● PROBLEM STATEMENT
Look through the lines below and extract any with the word "tick".

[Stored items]
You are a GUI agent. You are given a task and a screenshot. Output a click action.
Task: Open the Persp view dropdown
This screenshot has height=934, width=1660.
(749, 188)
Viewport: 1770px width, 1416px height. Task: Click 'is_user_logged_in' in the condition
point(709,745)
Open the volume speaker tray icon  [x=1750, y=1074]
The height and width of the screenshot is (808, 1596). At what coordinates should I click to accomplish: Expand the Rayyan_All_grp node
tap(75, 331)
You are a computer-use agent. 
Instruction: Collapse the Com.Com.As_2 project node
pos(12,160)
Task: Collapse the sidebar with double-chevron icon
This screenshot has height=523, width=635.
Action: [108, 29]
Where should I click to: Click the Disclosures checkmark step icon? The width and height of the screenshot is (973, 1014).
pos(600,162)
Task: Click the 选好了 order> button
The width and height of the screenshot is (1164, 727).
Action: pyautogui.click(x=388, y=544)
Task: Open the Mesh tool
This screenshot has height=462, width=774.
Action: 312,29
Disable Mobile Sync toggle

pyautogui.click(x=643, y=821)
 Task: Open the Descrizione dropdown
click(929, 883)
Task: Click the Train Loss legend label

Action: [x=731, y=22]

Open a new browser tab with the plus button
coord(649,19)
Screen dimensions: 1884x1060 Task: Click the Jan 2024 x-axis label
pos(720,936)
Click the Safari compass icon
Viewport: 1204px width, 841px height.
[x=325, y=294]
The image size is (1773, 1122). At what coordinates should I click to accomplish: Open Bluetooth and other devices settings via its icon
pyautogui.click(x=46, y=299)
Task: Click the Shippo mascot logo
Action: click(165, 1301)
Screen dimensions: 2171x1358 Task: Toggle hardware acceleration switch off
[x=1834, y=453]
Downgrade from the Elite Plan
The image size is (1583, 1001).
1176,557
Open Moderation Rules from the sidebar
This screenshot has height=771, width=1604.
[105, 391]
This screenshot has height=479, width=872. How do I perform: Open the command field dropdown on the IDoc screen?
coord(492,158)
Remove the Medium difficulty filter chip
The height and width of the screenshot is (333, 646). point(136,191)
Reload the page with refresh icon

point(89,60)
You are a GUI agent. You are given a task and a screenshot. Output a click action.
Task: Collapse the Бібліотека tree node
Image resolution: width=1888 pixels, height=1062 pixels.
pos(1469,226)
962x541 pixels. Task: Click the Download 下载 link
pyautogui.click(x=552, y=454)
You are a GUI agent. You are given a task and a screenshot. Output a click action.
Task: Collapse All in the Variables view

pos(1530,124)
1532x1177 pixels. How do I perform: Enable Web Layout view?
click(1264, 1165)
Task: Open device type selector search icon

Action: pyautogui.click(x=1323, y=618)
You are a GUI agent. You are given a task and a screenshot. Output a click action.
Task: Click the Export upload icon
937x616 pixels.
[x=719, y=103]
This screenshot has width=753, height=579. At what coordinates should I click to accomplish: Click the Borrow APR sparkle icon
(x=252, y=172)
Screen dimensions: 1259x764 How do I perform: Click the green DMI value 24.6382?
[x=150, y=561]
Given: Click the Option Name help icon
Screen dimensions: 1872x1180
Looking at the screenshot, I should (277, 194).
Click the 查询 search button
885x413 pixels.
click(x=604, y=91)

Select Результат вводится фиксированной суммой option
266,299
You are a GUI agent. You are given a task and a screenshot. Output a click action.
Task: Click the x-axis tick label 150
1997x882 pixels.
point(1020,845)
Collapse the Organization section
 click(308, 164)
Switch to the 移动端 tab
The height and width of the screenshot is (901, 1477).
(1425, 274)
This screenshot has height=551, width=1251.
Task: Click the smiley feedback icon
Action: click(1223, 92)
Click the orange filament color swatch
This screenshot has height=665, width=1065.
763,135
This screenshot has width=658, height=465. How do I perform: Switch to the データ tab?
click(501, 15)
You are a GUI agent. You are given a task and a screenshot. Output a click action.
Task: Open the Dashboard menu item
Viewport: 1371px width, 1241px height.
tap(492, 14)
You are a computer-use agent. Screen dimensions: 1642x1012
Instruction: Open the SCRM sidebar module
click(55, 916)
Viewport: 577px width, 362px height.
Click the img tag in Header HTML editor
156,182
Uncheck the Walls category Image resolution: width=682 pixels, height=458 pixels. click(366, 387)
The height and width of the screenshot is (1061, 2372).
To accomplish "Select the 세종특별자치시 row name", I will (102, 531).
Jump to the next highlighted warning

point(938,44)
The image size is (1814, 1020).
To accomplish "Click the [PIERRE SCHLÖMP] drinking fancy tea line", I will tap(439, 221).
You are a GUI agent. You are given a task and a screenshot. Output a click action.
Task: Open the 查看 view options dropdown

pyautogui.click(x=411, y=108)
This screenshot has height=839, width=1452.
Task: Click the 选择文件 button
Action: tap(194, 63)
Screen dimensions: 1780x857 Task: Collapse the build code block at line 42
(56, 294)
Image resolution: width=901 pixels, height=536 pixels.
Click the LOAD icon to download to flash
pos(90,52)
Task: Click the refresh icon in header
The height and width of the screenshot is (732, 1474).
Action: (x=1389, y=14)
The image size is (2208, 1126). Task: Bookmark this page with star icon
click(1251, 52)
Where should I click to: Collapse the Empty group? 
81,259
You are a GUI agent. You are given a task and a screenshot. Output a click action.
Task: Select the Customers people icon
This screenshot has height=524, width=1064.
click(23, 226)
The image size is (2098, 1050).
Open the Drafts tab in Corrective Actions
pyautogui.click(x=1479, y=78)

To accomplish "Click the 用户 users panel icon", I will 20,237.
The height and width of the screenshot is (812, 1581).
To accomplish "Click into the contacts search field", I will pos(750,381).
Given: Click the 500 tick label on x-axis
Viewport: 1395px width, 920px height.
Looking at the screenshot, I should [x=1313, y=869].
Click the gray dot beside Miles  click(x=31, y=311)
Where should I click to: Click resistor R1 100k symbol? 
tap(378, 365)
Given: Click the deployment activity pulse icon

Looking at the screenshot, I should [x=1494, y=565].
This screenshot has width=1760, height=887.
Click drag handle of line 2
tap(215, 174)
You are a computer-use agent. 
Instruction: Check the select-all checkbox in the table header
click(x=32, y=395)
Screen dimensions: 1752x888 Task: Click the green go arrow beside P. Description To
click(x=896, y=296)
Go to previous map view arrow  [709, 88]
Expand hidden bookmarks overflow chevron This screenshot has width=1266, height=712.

● WRITTEN REPLY
Task: Click the x-axis tick label 150
Given: Click the 500 tick label on x-axis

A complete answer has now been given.